Mgr D. Rey, À la lumière du mystère pascal, le courage de la vérité

Publié le 10 avril 2009 par Walterman



Le lundi 6 avril 2009, Mgr Dominique Rey a présidé la messe chrismale en la cathédrale Notre-Dame de la Seds à Toulon. Plus de 200 prêtres et diacres étaient présents entourés de très nombreux fidèles, religieux et religieuses. Rentrant de l’Assemblée plénière des évêques de France qui vient de se tenir à Lourdes pour sa session de printemps, Mgr Rey a prononcé une homélie très en lien avec l’actualité de l’Église. Fait rare, l’homélie s’est achevée par un tonnerre d’applaudissements.


LA TEMPÊTE MEDIATIQUE que l’Église a traversée depuis quelques semaines, nous invite à faire une relecture spirituelle et ecclésiale de ces événements, à la lumière du mystère pascal que nous allons célébrer tout au cours de cette semaine.
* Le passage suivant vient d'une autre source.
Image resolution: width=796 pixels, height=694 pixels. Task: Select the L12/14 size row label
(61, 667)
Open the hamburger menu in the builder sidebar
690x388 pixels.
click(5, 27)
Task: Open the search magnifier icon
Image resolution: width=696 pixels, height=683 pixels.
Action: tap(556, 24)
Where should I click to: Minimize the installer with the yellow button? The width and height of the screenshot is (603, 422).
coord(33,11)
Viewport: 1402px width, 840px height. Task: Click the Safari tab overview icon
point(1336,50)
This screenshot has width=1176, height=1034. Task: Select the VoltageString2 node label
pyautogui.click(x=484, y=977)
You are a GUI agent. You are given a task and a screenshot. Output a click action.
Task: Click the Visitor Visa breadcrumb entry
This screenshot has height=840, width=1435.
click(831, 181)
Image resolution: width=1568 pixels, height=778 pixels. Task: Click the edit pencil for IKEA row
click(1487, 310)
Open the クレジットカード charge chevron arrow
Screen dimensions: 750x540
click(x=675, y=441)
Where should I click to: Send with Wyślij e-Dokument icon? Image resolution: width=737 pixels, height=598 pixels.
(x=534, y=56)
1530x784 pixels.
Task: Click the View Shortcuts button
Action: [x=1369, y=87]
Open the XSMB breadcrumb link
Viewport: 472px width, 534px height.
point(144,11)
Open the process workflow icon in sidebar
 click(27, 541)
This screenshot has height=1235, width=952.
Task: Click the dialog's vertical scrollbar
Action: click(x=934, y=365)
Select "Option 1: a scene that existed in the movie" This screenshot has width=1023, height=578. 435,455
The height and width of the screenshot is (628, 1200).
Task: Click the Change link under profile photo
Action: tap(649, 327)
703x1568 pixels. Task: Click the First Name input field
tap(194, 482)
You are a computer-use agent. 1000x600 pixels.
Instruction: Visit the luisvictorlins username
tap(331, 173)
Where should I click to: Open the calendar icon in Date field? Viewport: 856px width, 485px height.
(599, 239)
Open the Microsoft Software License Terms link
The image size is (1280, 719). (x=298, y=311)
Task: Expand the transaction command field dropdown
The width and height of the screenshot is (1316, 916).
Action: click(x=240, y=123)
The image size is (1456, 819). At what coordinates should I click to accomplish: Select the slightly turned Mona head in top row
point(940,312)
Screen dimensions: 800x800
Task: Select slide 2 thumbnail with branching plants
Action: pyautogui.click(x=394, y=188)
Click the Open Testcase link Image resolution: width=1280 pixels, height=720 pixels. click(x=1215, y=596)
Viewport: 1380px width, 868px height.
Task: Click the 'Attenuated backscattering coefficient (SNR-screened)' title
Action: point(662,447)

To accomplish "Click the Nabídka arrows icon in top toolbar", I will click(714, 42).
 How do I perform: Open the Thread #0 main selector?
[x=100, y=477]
J’ai reçu beaucoup de courriers. Les uns exaspérés, scandalisés, vindicatifs…devant l’attitude du Pape, ou de tel évêque, bien sûr sans que l’accusateur ait pris le soin de remonter à la source de l’information pour rechercher l’exactitude du propos et la vérité des faits, otage qu’il était de la vague émotionnelle ou des slogans… D’autres manifestaient leur soutien indéfectible au St Père, en sachant qu’à travers sa personne, on s’en prenait à l’Église tout entière puisque le successeur de Pierre est le garant de sa communion et de son Magistère.

Sans doute, ceux-là percevaient-ils, qu’au-delà des maladresses réelles de communication interne et externe, la bourrasque relevait d’autres enjeux, sur le fond et sur la forme.


D’abord sur le fond

L’indignation médiatique s’est imposée à propos des questions éthiques : aujourd’hui, c’est la question de l’avortement, l’utilisation du préservatif. Hier, c’était la question de l’euthanasie ou du statut de l’embryon, demain, ce sera le mariage homosexuel et l’homo-parentalité.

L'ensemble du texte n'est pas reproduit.